Gli avvocati della difesa prendono la parola e chiariscono: "L'aneurisma è solo una delle possibilità". Evidenziata dall'esame autoptico, invece, "la lacerazione della milza"

Sarà una lunga e dura battaglia legale quella tra la famiglia di Tiziana Lombardo, la trentasettenne morta all'ospedale di Vibo Valentia tre giorni dopo il parto e i medici del reparto di Ginecologia e Ostetricia attualmente iscritti nel registro degli indagati. Ieri è stata effettuata l'autopsia sul corpo della giovane mamma venuta meno dopo aver dato alla luce Giada, la sua seconda figlia. Ed oggi sono stati i legali della difesa a prendere carta e penna e scrivere una nota nella quale chiariscono il punto di vista delle famiglie Lombardo e Libertino.

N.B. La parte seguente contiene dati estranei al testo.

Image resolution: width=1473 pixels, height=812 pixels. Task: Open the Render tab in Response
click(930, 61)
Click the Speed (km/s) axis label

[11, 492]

Queste le parole dell'avv. Francesco Ruffa e dall'avv. Giuseppe Catalano inserite in una nota che riportiamo integralmente:

Le famiglie Libertino/Lombardo, specificano che: alla luce delle prime risultanze dell'autopsia eseguita il giorno 8 gennaio 2017, si precisa che, allo stato attuale, non è stato riscontrato alcun aneurisma dell'arteria splenica che, ad oggi, risulta solamente una
delle possibilità diagnostiche da confermare con i successivi esami istologici valutati e confrontati unitamente all'esame di tutta la documentazione sanitaria sequestrata e già in possesso dell'A.G. procedente.  Piuttosto, ai fini di una corretta ed imparziale informazione, è doveroso mettere a conoscenza degli organi di stampa, considerato l’importantissimo e delicato ruolo che rivestono in questa fase, che l'esame autoptico ha evidenziato la lacerazione della milza; la presenza di un vaso beante, la sutura della arteria gastrica ed altre particolari e delicate condizioni chirurgiche allo stato ancora da valutare. Il sig. Libertino auspica che la direzione generale dell'Azienda Ospedaliera di Vibo Valentia, considerata la gravità dei fatti accaduti, valuti (qualora lo ritenga opportuno) l’eventuale sospensione a tempo indeterminato, in via cautelativa, del personale medico presente al momento del parto della congiunta e nelle ore a cavallo del suo decesso, in quanto è convinto che il loro coinvolgimento in un'indagine così delicata, porterebbe gli stessi operatori a svolgere la propria professione privi della serenità necessaria, peculiarità imprescindibile per chi lavora nel campo sanitario.

Il sig. Libertino intende, comunque, ringraziare le due ostetriche presenti al momento del parto per la professionalità e l'umanità dimostrate, ma ci tiene a ribadire, vista la delicatezza dell'indagine in corso, che in questa fase non può escludere il coinvolgimento di tutto il personale che abbia operato nelle ore precedenti che hanno portato al decesso della congiunta. Ci tiene, inoltre, a ringraziare la Procura della Repubblica e la Questura di Vibo Valentia per la solerzia e la tempestività dimostrate nei minuti successivi al decesso e per tutto l'impegno finora profuso, con l’auspicio che possa farsi in tempi ristretti luce sul triste episodio. Essendo in corso le indagini della magistratura, né i nostri assistiti, né il nostro consulente di parte intendono rilasciare ulteriori dichiarazioni o precisazioni fino a data da destinarsi.